(Excerpt to read begins)

I have no idea why this is so cool to them, but they just think it is crackalakin’. In another room they had a camera exhibit, although it’s kind of weird to take pictures of cameras with a camera.
Aerial cameras from planes that flew out of Lowry started the exhibit.
There were small cameras, box cameras, art deco cameras, detective cameras and more.
Back in the hands on room we had fun looking at the ads from 40 years ago, you can’t read the print on this Polaroid ad, but it actually says the new camera makes a ‘beep, boop, beep’ sound – and they thought that was a selling point.
The girls weren’t quite sure what this was, they’ve seen record players at the antique and thrift stores, but not one like this one.
This ad had them totally confused – why were they advertising about having a phone extension in your bedroom? Well, I told them, back then where would you have a phone in your house…in every room like we do? No…..probably in just one room, so it was a big deal to have a phone in another room in the house that you could use. (Grace said why couldn’t you just pick up the phone from one room to another, then she saw the green rotary phone on the table…ohhhh…)
This ad was super funny…and I quote, “Surprise her with a Ladies Electric Timex and she’ll know there’s still something electrifying between you. Not only will you make her very happy, you may make her a lot more punctual as well.” Oh yeah, I bet sparks were flying after he gave his wife that watch and told her it might make her ‘more punctual’! Always a learning experience to go to that museum.
We tooled around at the Dollar store and school store before heading back over to pick up Bethany. We got there just as they were finishing the talk about birth control. C, the mom giving the class, is an RN and a midwife and she had tons of displays and books and items to use for this class. But, one item was handmade by her just for this class. It was a vagina pillow/puppet.
Yep, there it is, vagina with cervix at the end of it, a flower to mark the urethra, labia, hair, the whole nine yards.
The girls were totally embarrassed and the moms were totally impressed.
C had 2 breast models that had lumps of varying sizes in them, you were supposed to be able to feel the lumps without looking to get an idea of what a lump in your breast would feel like.
She had a model of the inside of a woman so they could see the uterus, fallopian tubes and other parts. She had a speculum and showed how it was navigated into the opening of the vagina on the model. The girls learned about STD’s, birth control, breast exams, cancer screening, fertilization of the egg, where the egg can go after it is fertilized (like a tubal pregnancy), menstrual cycles, ovulation cycles and more.
This is a menstrual necklace (to keep at home, not to wear) the red bead is the first day of your period, the beads after are the flow, the white are fertile days and the rest of the beads are leading up to the next cycle. The main reason we (those with older girls) wanted to have this class was to make all of this information available and take the mystery out of it. Although, to me, getting pregnant is just plain magic – with everything that has to happen…I’m pretty sure it’s magic.
After we got home and had dinner we relaxed with a Sherlock, not the good one, the Jeremy Brett one, but it was okay. Tomorrow we’re off to Mardi Gras in Manitou – Carnivale!

(Excerpt to read ends)

▶ _Things to do_
a – Answer these questions using the excerpt about the museum visit and the class:
(i) According to the Polaroid ad, what sound does the new camera make?
(ii) What are C's two professions?
(iii) On the menstrual necklace, what does the red bead mark?
b – Write out the stretch of the excerpt about the museum visit and the class from "Back in the" through "on the table…ohhhh…)", word for word.

(Information given begins)

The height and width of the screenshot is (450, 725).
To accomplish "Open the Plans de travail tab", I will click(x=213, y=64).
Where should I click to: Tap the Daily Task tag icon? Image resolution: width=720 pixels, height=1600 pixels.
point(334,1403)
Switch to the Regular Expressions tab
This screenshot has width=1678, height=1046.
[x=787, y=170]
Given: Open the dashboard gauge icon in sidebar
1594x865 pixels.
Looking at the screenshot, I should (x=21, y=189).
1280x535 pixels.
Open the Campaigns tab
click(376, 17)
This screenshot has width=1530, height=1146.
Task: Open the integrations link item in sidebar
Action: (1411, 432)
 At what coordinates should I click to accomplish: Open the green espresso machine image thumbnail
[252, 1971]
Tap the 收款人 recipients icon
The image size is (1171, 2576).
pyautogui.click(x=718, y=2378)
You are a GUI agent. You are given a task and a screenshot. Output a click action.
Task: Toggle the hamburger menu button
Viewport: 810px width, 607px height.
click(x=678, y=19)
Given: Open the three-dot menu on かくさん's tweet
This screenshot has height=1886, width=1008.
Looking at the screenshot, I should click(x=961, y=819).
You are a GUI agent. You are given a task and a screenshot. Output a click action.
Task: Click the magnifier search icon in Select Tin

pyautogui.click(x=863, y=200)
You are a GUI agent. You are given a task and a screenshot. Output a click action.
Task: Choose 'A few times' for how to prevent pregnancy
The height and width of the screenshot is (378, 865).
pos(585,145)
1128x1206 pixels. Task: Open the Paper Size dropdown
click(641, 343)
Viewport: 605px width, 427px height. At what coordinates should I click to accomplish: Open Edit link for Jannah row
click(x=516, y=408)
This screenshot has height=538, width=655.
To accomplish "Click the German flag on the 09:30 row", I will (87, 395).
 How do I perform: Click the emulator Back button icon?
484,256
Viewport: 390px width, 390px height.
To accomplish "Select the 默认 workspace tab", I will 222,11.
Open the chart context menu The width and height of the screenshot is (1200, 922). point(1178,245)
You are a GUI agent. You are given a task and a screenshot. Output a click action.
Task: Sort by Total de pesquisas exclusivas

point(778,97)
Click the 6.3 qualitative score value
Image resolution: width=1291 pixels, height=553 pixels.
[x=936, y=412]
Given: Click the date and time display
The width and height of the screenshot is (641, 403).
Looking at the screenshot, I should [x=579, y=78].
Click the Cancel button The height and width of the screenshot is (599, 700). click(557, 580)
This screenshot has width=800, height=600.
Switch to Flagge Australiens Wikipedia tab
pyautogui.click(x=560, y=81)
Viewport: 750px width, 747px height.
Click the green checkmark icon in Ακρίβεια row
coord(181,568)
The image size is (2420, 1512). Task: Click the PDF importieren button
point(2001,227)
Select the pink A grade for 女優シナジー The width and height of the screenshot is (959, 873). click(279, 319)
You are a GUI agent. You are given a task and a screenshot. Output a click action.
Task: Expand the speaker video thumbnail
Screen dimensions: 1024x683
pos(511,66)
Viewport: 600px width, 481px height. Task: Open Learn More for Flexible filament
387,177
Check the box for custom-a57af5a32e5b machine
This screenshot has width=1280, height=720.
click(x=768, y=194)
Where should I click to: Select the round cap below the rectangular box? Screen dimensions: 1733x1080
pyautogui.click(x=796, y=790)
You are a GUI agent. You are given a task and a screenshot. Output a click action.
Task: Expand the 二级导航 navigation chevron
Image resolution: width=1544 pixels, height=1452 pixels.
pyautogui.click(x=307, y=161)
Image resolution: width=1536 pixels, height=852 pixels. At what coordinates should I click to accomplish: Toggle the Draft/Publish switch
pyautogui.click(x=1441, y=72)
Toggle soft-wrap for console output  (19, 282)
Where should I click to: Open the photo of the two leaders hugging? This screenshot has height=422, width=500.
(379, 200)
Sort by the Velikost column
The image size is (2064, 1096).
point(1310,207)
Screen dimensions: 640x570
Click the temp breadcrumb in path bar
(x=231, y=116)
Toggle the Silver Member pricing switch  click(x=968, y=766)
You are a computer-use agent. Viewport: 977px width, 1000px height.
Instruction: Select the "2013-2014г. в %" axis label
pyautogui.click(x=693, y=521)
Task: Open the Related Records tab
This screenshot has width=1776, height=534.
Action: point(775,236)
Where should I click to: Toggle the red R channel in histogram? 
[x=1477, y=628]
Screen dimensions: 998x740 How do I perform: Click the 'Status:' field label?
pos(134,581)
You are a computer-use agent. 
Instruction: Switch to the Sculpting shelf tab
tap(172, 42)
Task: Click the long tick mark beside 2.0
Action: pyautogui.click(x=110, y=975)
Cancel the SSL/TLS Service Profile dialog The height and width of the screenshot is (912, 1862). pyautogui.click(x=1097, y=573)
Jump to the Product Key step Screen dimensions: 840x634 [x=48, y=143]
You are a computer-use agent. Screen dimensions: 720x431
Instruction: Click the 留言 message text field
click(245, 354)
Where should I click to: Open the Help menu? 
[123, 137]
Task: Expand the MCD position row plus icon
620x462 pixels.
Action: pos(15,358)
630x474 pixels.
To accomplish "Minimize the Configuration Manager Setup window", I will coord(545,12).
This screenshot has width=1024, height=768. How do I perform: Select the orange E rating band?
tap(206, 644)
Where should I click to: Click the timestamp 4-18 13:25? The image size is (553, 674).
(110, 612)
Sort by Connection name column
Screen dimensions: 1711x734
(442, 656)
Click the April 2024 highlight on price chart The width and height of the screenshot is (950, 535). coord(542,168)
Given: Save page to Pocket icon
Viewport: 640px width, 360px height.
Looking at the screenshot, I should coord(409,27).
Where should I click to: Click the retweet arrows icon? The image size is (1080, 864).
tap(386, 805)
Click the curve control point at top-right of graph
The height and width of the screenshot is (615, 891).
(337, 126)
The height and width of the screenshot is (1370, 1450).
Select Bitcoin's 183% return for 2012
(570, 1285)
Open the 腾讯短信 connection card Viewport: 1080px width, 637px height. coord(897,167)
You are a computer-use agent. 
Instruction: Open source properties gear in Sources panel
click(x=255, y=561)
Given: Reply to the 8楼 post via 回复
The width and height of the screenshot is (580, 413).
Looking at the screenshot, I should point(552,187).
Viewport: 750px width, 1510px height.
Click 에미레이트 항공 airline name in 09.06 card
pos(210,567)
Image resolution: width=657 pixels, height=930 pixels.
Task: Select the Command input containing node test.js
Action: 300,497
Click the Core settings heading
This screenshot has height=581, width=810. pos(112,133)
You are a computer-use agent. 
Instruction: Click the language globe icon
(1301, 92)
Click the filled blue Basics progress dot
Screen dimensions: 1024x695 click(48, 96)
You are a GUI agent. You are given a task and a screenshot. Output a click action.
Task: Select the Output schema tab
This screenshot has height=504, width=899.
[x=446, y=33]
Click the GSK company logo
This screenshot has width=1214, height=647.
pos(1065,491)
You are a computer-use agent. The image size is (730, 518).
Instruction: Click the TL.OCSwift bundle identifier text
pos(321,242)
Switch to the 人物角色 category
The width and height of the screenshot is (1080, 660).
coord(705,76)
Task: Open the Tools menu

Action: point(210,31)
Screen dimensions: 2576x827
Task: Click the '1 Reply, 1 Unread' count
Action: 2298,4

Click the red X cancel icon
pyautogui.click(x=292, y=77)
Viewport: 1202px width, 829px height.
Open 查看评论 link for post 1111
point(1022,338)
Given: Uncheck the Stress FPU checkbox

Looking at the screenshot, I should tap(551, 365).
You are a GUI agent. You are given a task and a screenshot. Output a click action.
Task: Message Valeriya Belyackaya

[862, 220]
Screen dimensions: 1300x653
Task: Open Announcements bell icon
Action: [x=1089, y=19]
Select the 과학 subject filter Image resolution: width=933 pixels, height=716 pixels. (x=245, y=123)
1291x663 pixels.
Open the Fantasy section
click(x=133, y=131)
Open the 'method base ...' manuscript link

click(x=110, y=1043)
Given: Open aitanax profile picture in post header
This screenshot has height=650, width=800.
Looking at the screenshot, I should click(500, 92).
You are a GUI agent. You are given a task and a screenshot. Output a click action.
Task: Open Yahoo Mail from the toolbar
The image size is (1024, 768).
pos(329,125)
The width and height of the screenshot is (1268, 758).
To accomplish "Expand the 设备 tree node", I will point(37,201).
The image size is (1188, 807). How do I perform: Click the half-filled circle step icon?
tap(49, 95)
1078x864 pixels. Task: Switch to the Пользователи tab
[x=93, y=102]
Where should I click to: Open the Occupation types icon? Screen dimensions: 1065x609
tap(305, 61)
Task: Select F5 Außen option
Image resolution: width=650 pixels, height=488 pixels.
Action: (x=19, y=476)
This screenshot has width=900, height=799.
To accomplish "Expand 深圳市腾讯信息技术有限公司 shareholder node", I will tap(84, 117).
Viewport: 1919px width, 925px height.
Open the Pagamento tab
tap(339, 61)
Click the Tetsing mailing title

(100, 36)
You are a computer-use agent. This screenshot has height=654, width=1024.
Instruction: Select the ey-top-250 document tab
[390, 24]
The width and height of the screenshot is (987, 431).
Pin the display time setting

(Information given ends)

▶ _Written answers_
a –
(i) A 'beep, boop, beep' sound.
(ii) She is an RN and a midwife.
(iii) The first day of your period.

b –
Back in the hands on room we had fun looking at the ads from 40 years ago, you can’t read the print on this Polaroid ad, but it actually says the new camera makes a ‘beep, boop, beep’ sound – and they thought that was a selling point.
The girls weren’t quite sure what this was, they’ve seen record players at the antique and thrift stores, but not one like this one.
This ad had them totally confused – why were they advertising about having a phone extension in your bedroom? Well, I told them, back then where would you have a phone in your house…in every room like we do? No…..probably in just one room, so it was a big deal to have a phone in another room in the house that you could use. (Grace said why couldn’t you just pick up the phone from one room to another, then she saw the green rotary phone on the table…ohhhh…)